Василь Сулима рассказал мне еще немало интересного, теперь я уже многое забыл — записывать было нельзя. В своем дневнике я лишь фиксировал людей и события тех дней, ничего не комментируя… Шли мы с дивизией по тылам советско-германского фронта; участвовали в карательных экспедициях против советских и польских партизан. Лично я в этом участия не принимал, был переводчиком. В те дни вояки нашей дивизии проводили операции против советских и польских партизан совместно с УПА, а мне нежелательно было встречаться с кем-нибудь из нашего куреня — не хотелось подводить Юрка, ведь он объявил о моей смерти. В мае сорок четвертого в дивизию приезжал Гиммлер; дивизия «СС-Галичина» тогда перешла в распоряжение группы немецких армий «Северная Украина». Во время инспектирования нашей дивизии Гиммлером я был у него переводчиком, — у личного переводчика рейхсфюрера пропал от простуды голос.
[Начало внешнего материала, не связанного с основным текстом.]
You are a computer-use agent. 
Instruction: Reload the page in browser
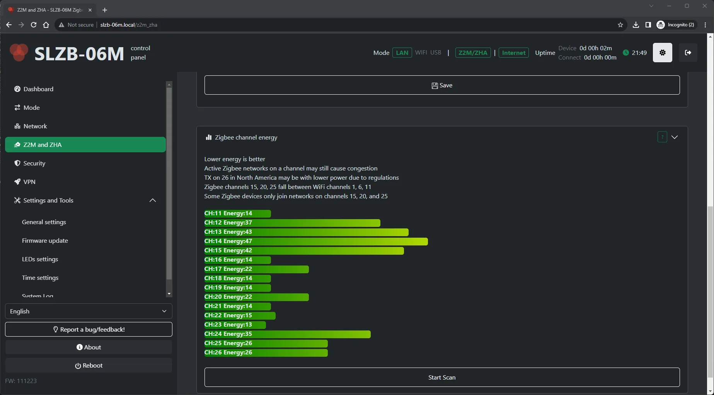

Есть известная фотография — Гиммлер среди командиров дивизии «СС-Галичина»: чванливое лицо провинциального ветеринара, круглые очки в золотой оправе, на груди — мощный цейсовский бинокль. Я стоял рядом, но в кадр не попал, фотограф не нашел нужным зафиксировать для истории столь мелкую фигуру. Мне запомнились слова Гиммлера, с которыми он обращался к воякам дивизии, напоминая о том, что, дав присягу на верность фюреру, они не должны жалеть своей жизни в борьбе против большевизма. «Я уверен, — говорил Гиммлер, — что вы не подведете СС и меня, и фюрер сможет в конце этой войны сказать: дивизия выполнила свой долг».
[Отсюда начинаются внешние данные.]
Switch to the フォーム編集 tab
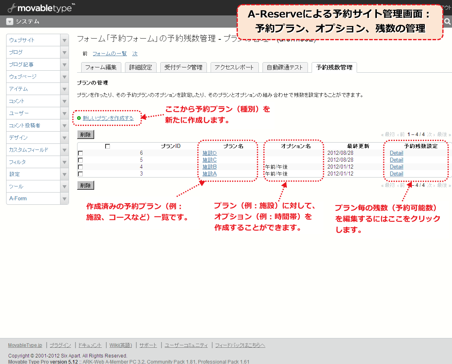 (x=101, y=67)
Но где нам было устоять против той могучей силы, которая наваливалась с востока. На Львовщине под Бродами нас окружили войска Красной Армии и устроили такое пекло, что не забыть до конца моих дней. Я не был на передовой, мне, как всегда, повезло, но и во втором эшелоне я натерпелся страху, потом это долго снилось мне по ночам, — вскакивал с постели в холодном поту и до утра не мог заснуть. Вокруг рвались снаряды и мины, горела земля, но больше всего мне запомнился раненый парень, бросивший винтовку; обезумевший от боли, он держал в руках свои вывороченные осколком из чрева внутренности и, перебегая от одной кучки залегших вояк к другой, не переставая, кричал:
— Не бросайте меня, хлопцы, не бросайте, родные!
Позже я узнал, что из одиннадцати тысяч личного состава дивизии осталось не более пятисот человек.
Выбрался из того адского котла и Василь Сулима. При встрече со мной он сказал с тоской:
— Теперь у нас одна задача — драпать на Запад, чтобы сдаться в плен американцам, не попасть в руки к большевикам.
Так думали многие, но кто с нами считался…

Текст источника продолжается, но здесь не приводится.